La suite du discours de Satan avait froissé Picrochole, mais il avait essayé de faire bonne figure.

- Tu n'es pas un Apollon, toi non plus, mais je m'accepte lorsque tu consens à fermer la bouche et à ne pas reproduire des mimiques de chimpanzé.

Picrochole s'était senti tout dépité par cette comparaison et son nez s'était allongé, lui qui se croyait d'autant plus irrésistible qu'il avait remarqué que Condi n'était pas insensible à ses mâles attributs!

Satan, bon prince, lui avait tapoté la joue.

- Allons, ne fais pas cette tête , lui avait-il dit pour le rasséréner! Aujourd'hui est un jour de fête. Admire ton royaume et mon pouvoir. Un de tes généraux , Smedley Butler, ne résumait-il pas ses trente années passées comme officier dans les marines dans les années trente: "J'ai été un bandit à la solde du capitalisme." Il avait ajouté qu'il pouvait donner quelques conseils à Al Capone, car les marines opéraient sur trois continents tandis que Capone, lui, n'agissait que sur trois districts d'une seule ville. (3)

Le dollar, joyau de Satan

- Regarde , le monde entier est ocellé de tes machines de mort et de tes garnisons. Fixes ou feuilles de nénuphar, elles constellent le sol de tous les continents . L'Europe est à ta botte, le Canada, l'Angleterre, l'Australie sont ton arrière-cour.

- Et tout cela t'est permis grâce à mon ingénieuse invention monétaire. L'invention d'une monnaie de singe reproductive à l'infini est l' une de mes ruses les plus machiavéliques. Depuis lors, le mot "dette" ne fait plus partie de ton vocabulaire. Les dollars sont à ton entière disposition. Tu peux en imprimer de pleins cargos . Ne suis-je pas bon prince ?

- Mais l'exploit dont je suis le plus fier est non seulement d'avoir eu l'idée de cette fausse monnaie, mais d'en avoir tiré toutes les conséquences en imposant au monde un système économique qui ne profite qu'à toi et à tes amis . La mondialisation, ce mot n'est-il pas une heureuse trouvaille?

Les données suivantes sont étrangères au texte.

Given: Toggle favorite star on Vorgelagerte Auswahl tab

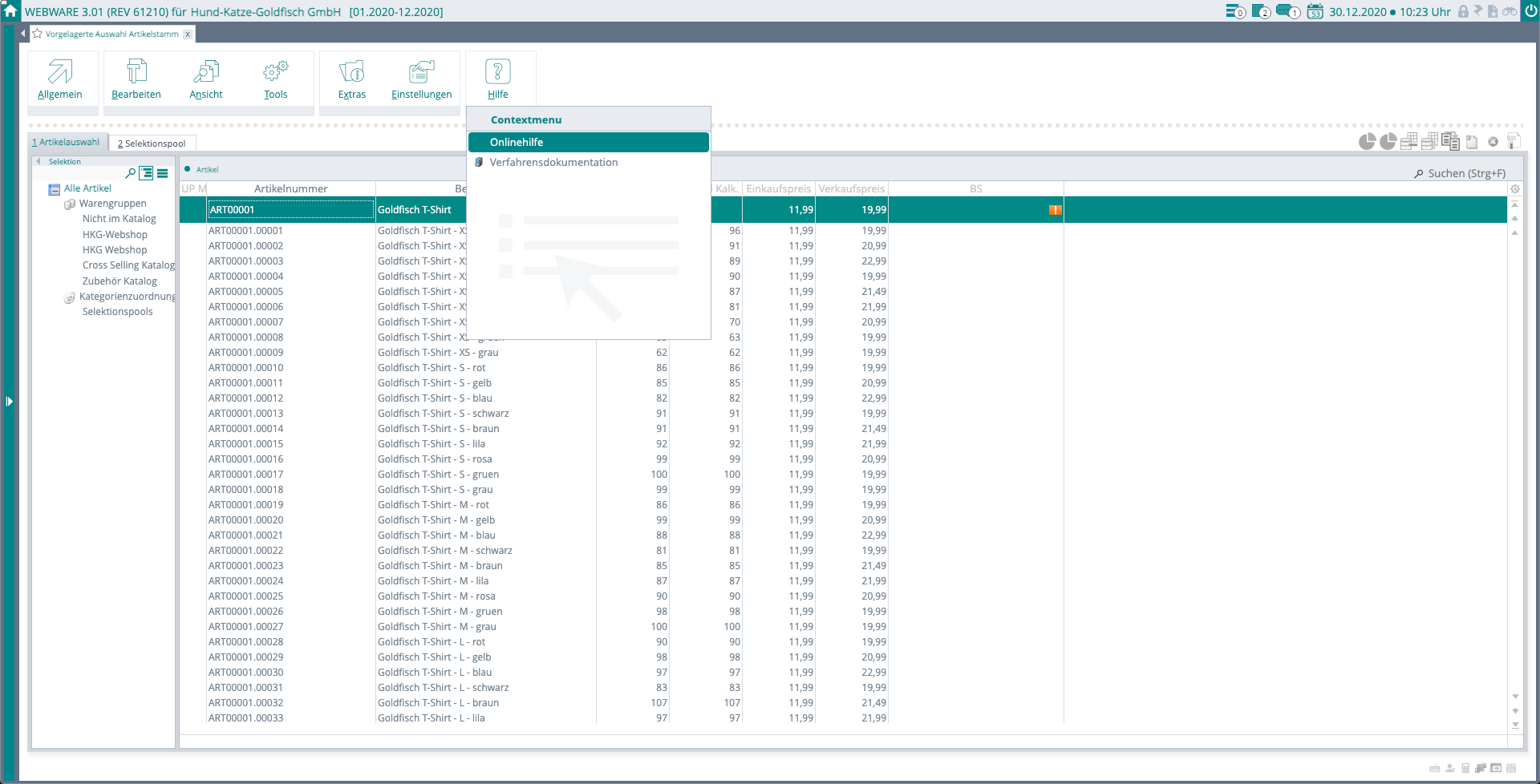Looking at the screenshot, I should click(37, 34).
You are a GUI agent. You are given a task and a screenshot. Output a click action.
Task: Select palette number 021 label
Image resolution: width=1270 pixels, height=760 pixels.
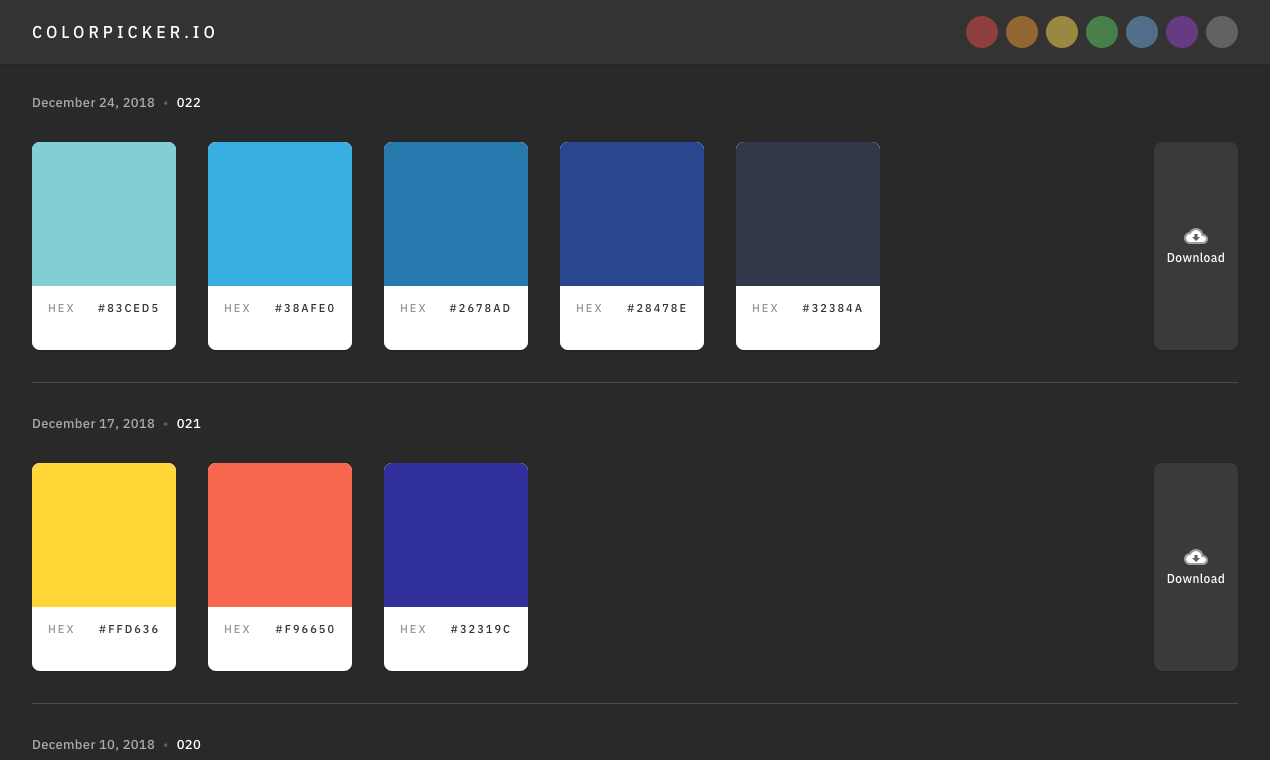pyautogui.click(x=188, y=423)
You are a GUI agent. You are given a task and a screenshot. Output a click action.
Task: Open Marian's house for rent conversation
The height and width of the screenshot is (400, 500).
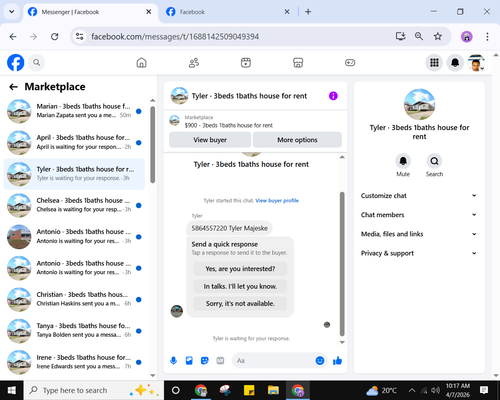pos(74,111)

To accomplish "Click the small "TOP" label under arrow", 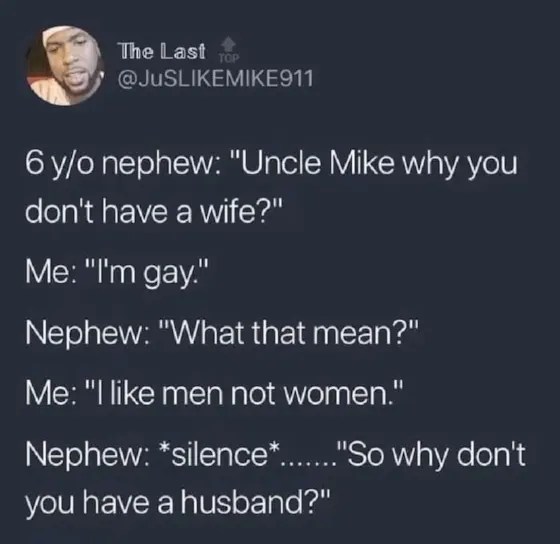I will click(228, 59).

Dorénavant, avec ta monnaie de singe, tu peux jouer au monopoly avec toute la planète . Et en plus, toi et moi, moi en toi, avons fait croire au monde que c'était un système économique libérateur. Les humains sont si crédules ! Ah! Ah! Ah! nous avons libérés les renards; poules , poulets et poulettes n'ont qu'à bien se tenir!

- N'oublie jamais que si aujourd'hui le dollar, ce précieux talisman, est ta chevelure de Samson , il deviendra demain ton talon d'Achille si tu ne sais pas le gérer avec le cynisme que requiert la situation .

Le nez de Picrochole s'était allongé une nouvelle fois. Il s'était demandé de qui parlait son nouvel ami. Personne, dans son entourage, ne s'appelait Samson ou Achille.

Le diable qui lisait d'autant mieux à livre ouvert en son esprit qu'il était son esprit, avait émis un petit gloussement sarcastique .

Picrochole allait timidement faire état de quelques difficultés entre le Tigre et l'Euphrate, mais son cerveau peu habitué à raisonner refusait de se mettre en mouvement et il ne put que bafouiller "Les armes de destruction massive sont dangereuses." (4)

Cette contention cérébrale l'avait plongé dans un violente agitation intérieure qu'il essayait de cacher, car il craignait de contrarier un ami aussi obligeant . Puis il était revenu à l'enlisement de ses troupes en Mésopotamie et avait créé un immortel oxymoron en parlant de "succès catastrophique..." (5) qu'il avait justifié par le fait que " Nos ennemis sont innovateurs et pleins de ressources ; nous aussi. Ils imaginent constamment de nouveaux stratagèmes pour nuire à notre pays et à notre peuple ; nous aussi." (6)

Cette fois le Démon avait semblé excédé et avait poussé un soupir d'impatience. Tant de simplicité frisait la stupidité. Il était sur le point de se décourager , craignant de ne rien pouvoir tirer d'intéressant de cette guenille humaine .

Puis il s'était ravisé. Après tout, mieux valait avoir affaire à un crétin malléable qu'à un être intelligent et méfiant.

Picrochole , troublé et agité, sentait qu'il perdait pied . Tout occupé à sa tentative de rassembler ses esprits, il n'avait pas entendu ce que Satan se disait à lui-même en aparté. De toutes manières, il n'avait pas d'oreilles pour entendre ce genre de paroles.

- Ce prétentieux croit que Dieu lui parle ! Quand il se vante de ce que " Dieu m'a dit de frapper Al-Qaïda, et j'ai frappé ; puis Il m'a ordonné de frapper Saddam, et je l'ai fait ; et maintenant, j'ai la ferme intention de résoudre le problème du Moyen-Orient..(7)

Picrochole remonte sur son cheval

Picrochole , courbaturé, se réveilla sur la carpette, au pied de son lit. Il sortit des limbes de son rêve tout ahuri .

Mais son esprit léger comme une bulle de savon était à peine troublé. Il refusa tout net de méditer le sens de son rêve et même, il l'oublia très vite.

Il saisit son sabre et enfourcha son cheval afin de se préparer à de nouvelles et mirobolantes expéditions.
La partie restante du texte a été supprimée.